Those who focus on the third parable are clearly and rightly taken with the good works it enjoins. Jesus sends his people to meet the needs of those who are beaten down, vulnerable and in need. Here's an example from a parish web page. Here's an example from an advocacy group.
There is a tendency among those who speak this version of the parable to reduce it to a moral lesson about good deeds or a religious invocation over a partisan political platform. But there's something much bigger going on.
As in the uncomfortable Gospel many heard last Sunday, Jesus' story in Matthew 25 asserts the eternal destiny of humanity. Those who are about God's work, even with limited or imperfect understanding, can receive Jesus' commendation to eternal bliss. Those who ignore God's work in this life face eternal torment.
Some preachers told their congregations this whole message last Sunday. Others did not.
Matthew 25 confronts us with our tendency to cherry pick the Bible verses we like, to create a Jesus who suits us.
Those who would reduce eternal salvation to a verbal formula or feeling must come to terms with Jesus' blessing upon those who serve him - without realizing it - by caring for the world's weak and marginal people.

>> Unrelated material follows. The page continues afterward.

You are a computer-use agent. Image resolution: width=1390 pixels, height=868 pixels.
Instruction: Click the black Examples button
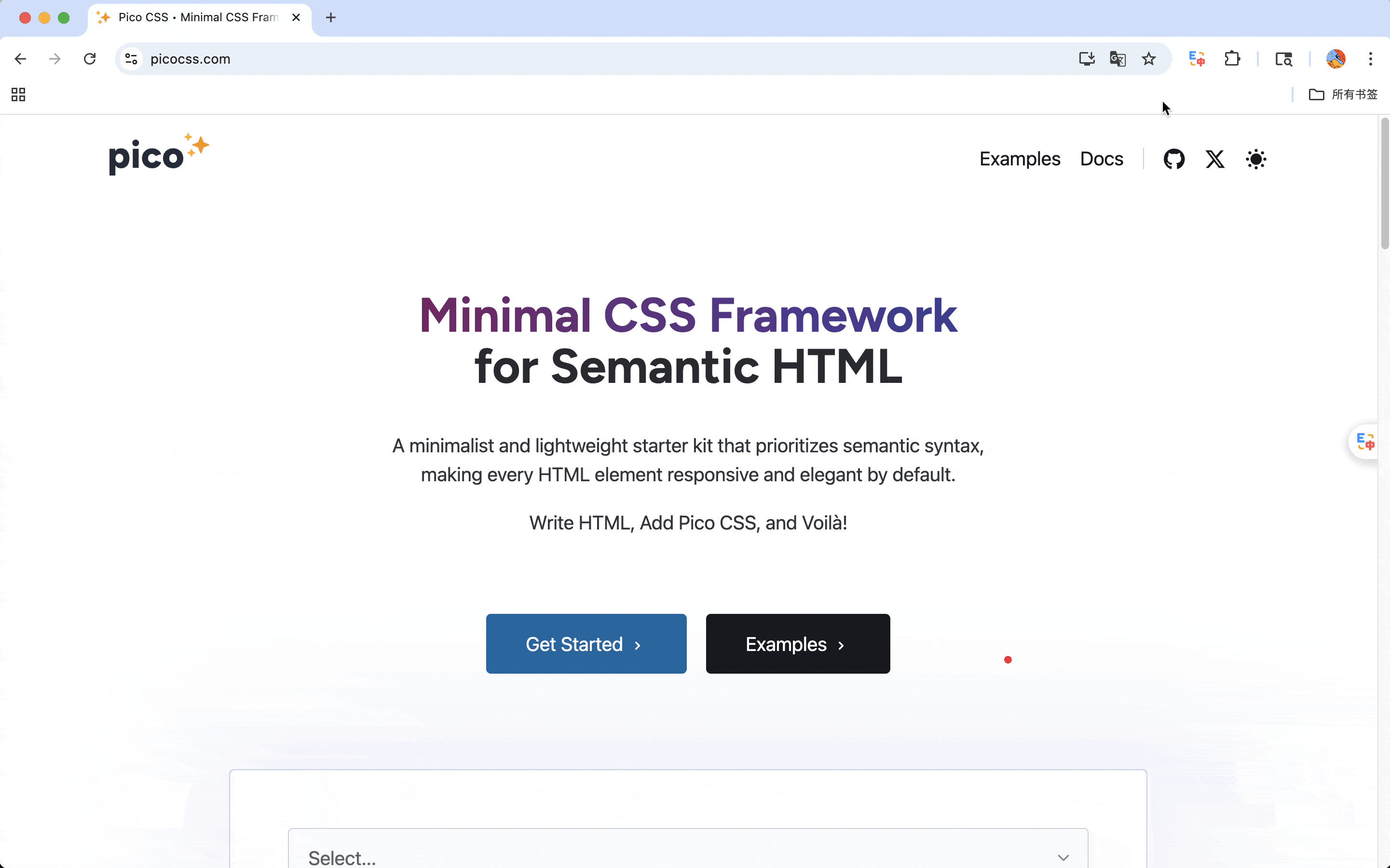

Those who would eliminate the eternal and reduce Jesus to a moral nag must come to terms with the clearly stated conclusion to his story:
"Then he will say to those on his left, 'Depart from me, you who are cursed, into the eternal fire prepared for the devil and his angels. For I was hungry and you gave me nothing to eat, I was thirsty and you gave me nothing to drink, I was a stranger and you did not invite me in, I needed clothes and you did not clothe me, I was sick and in prison and you did not look after me...' ...Then they will go away to eternal punishment, but the righteous to eternal life."
Jesus sends us to care and serve in the here and now. But the most powerful words by which he proclaims this are intimately bound with the news that he will send some of us to eternal joy and the rest to eternal torment.
The church does not honor Jesus' message or humanity's honest questions by denying or editing of the Gospel it has received.